Remember, the goal is 100% symptom control, with 0% side effects. In general, with slow-release valproate (Depakote), there are very few side effect problems. About 1 person in every 10 will have some nausea when starting, reduced if the medication is taken with meals. About 1 in 30 (in my experience) will have severe nausea. Even these folks can get used to the medication if the smallest size (125mg “sprinkles”) are used and increased by one pill per week or so. Other than nausea, however, other side effects are very uncommon — except weight gain, discussed in detail below.

The basics-of-Depakote handout shows my current start-up strategies, including using the new “ER” (extended release) formula. Since we can start a person on his/her entire dose in 24 hours, when we’re in a hurry, we know it’s safe to start really fast. Going slower may help prevent the most frequent problem with this medication: an appetite increase that leads to increased weight. Weight gain obviously carries health risks.

Many male patients can take 1500 or even 2000mg of valproate and not gain weight. Fewer women can, though, and many patients seem to hit a “weight gain threshold” somewhere around 1000mg. This threshold seems clearly to be higher when the new ER version is used; it looks like more patients can reach solid doses like 1500 mg with the new form.
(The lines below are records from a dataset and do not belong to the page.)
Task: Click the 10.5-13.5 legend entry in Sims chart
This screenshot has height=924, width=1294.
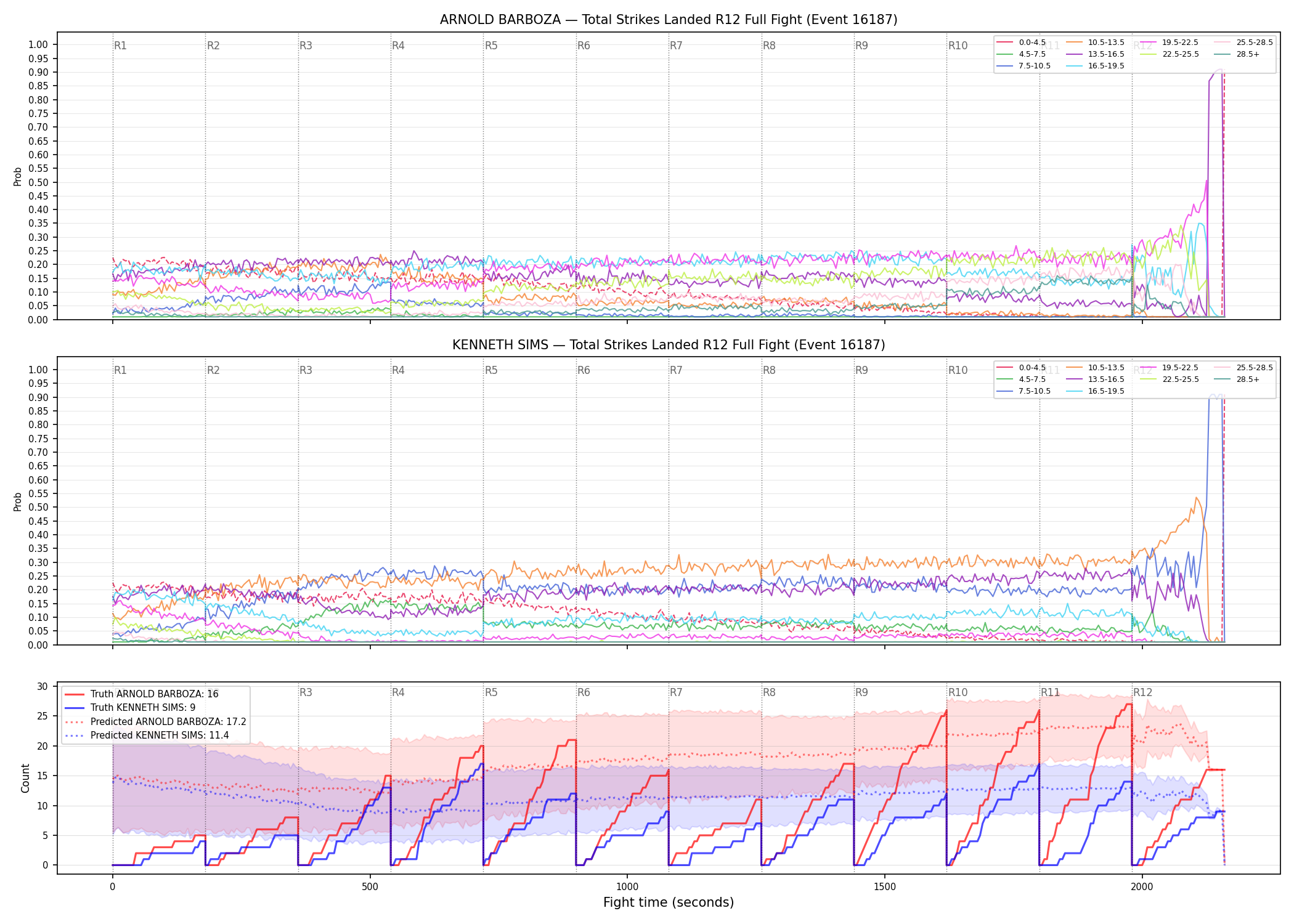Action: coord(1095,368)
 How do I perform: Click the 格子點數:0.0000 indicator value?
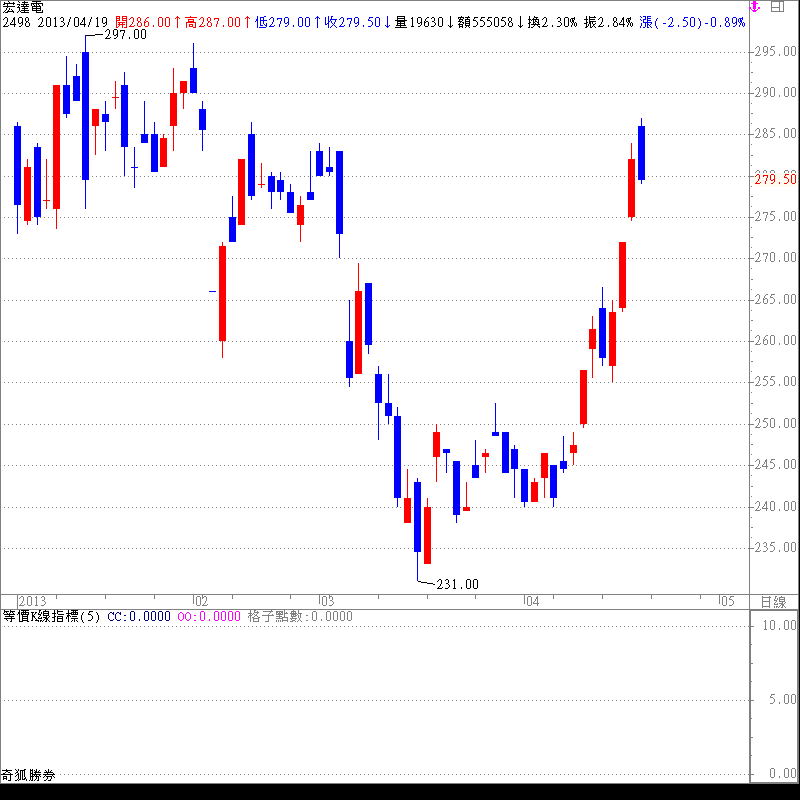click(299, 616)
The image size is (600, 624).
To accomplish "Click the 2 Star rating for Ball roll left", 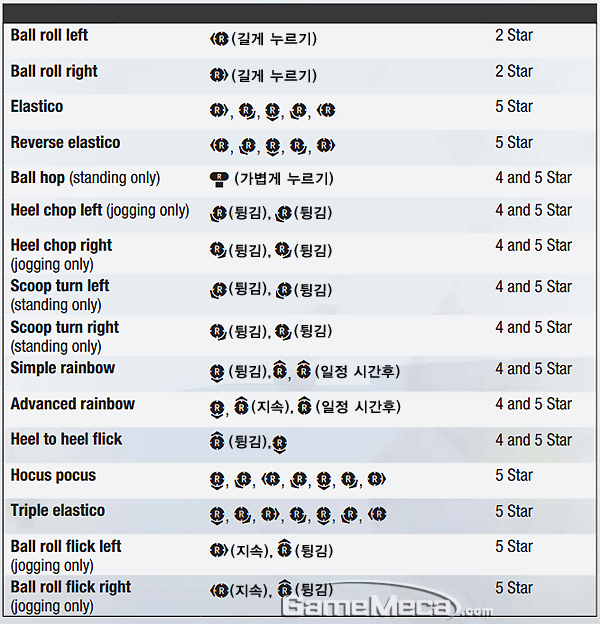I will click(x=514, y=35).
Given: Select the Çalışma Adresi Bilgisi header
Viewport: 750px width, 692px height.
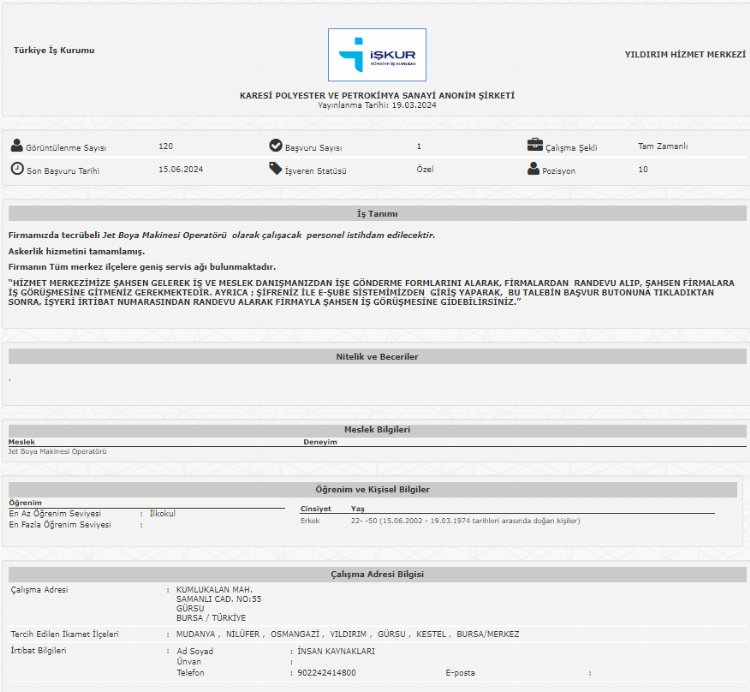Looking at the screenshot, I should pos(377,574).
In my experience, more than 50% of women will gain weight at 1250mg or above (1500 or above with the ER version). Is this an appetite increase, as patients almost all experience when gaining weight? Or is there some metabolic shift, such as “metabolic syndrome“? The basis for this problem is still unknown. Some psychiatrists have tried using low doses of topiramate, another anti-seizure medication that tends to decrease appetite but has its own side effect problems, as an “antidote” to Depakote’s appetite effects.

Fortunately, the appetite increase shows when this problem is going to occur. I have seen few patients gain weight who did not experience the appetite increase. When people lower their dose, they can tell when their appetite returns to normal, and they do not seem to gain weight. So, I tell patients that if they get an abnormal appetite, they should lower their dose until their appetite returns to normal. The “threshold” seems to lie between 1000 mg and 1500 mg per day for most patients (if using the “ER” version). I don’t think I’ve seen a patient who experienced weight gain at 500 mg per day (there probably is one somewhere).
Depakote at 500mg/day is not generally enough for symptom control, but when combined with low-dose lithium, it can be a very effective medication. And, not all patients will experience the weight gain problem. Hair loss is also common when people hit the weight gain range, but the dose decreases required for appetite control generally take people out of the “hair loss range” as well. For a bit more on this issue, read

Depakote and hair loss.
Remember, after considering lithium and Depakote (and, as of 2008, lamotrigine, now generic), there are also other mood stabilizer options, from aripiprazole to Zyprexa, so to speak.